What Is Mortgage Insurance And How Does It Work?

Putting less than 20% down on your home sounds like a dream…but what’s the catch?

You will most likely have to pay mortgage insurance until you reach that 20% threshold. This insurance policy lowers the risk of the lender so that you can qualify for a loan that you might not otherwise be able to get.

If you are required to pay mortgage insurance, it may be included in your total monthly payment, in your closing costs, or both. The terms of this policy are dependent on the loan type you are applying for.

Differences in Mortgage Insurance with Loan Type

Conventional Loan

With a conventional loan, private mortgage insurance (PMI) is implemented through a private company. The premium is typically included in monthly payment with little to no closing costs. Your rates will vary based on the down payment amount and your credit score.

Government Loans

Federal Housing Administration (FHA) Loan

Mortgage insurance premium is paid to the Federal Housing Administration (FHA) and is required for all FHA loans. It is included in closing costs and your monthly payment. Your rates are the same regardless of credit score, but there is a slight increase in price with a down payment of less than 5 percent.

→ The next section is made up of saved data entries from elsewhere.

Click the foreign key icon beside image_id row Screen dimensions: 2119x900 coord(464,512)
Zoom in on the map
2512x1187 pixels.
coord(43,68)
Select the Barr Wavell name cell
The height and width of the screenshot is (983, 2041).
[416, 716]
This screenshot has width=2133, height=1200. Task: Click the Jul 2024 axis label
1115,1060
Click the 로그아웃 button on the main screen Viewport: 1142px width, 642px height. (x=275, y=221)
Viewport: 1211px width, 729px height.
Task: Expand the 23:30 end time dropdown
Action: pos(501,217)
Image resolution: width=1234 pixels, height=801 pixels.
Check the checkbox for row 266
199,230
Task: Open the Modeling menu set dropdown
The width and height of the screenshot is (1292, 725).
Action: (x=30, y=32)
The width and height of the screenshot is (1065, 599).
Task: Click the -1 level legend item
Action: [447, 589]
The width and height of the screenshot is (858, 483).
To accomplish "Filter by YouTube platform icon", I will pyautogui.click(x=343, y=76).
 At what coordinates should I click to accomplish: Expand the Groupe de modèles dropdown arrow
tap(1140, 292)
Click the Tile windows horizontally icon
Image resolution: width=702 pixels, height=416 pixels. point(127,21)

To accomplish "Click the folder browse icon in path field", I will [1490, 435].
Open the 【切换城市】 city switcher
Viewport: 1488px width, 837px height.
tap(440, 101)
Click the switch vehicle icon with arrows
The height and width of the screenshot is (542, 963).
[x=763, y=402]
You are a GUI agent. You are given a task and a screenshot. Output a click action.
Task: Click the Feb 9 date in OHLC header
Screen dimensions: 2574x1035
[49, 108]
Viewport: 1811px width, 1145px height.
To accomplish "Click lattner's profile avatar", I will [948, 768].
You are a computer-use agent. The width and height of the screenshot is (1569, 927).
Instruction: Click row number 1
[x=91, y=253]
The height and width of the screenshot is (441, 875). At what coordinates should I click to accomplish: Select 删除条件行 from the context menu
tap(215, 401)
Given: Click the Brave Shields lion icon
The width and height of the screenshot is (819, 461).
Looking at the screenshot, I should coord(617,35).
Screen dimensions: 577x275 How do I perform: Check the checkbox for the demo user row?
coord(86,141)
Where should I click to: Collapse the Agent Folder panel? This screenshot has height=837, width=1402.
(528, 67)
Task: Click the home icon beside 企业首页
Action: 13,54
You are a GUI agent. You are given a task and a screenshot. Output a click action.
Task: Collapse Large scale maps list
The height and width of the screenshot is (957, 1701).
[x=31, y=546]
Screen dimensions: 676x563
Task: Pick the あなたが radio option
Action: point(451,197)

US Department of Agriculture (USDA) loan

This program is similar to the Federal Housing Administration but can be cheaper. The payment is included in closing costs and your monthly payment.

Department of Veterans’ Affairs (VA) loan

The VA guarantee eliminates a monthly mortgage insurance fee and instead requires an upfront “funding fee”. The amount of the fee depends on criteria based on military service, down payment, and more.

With all government loans, you have the ability to roll the upfront or closing cost fee into your total mortgage instead of paying out of pocket. However, this increases both your loan amount and overall costs.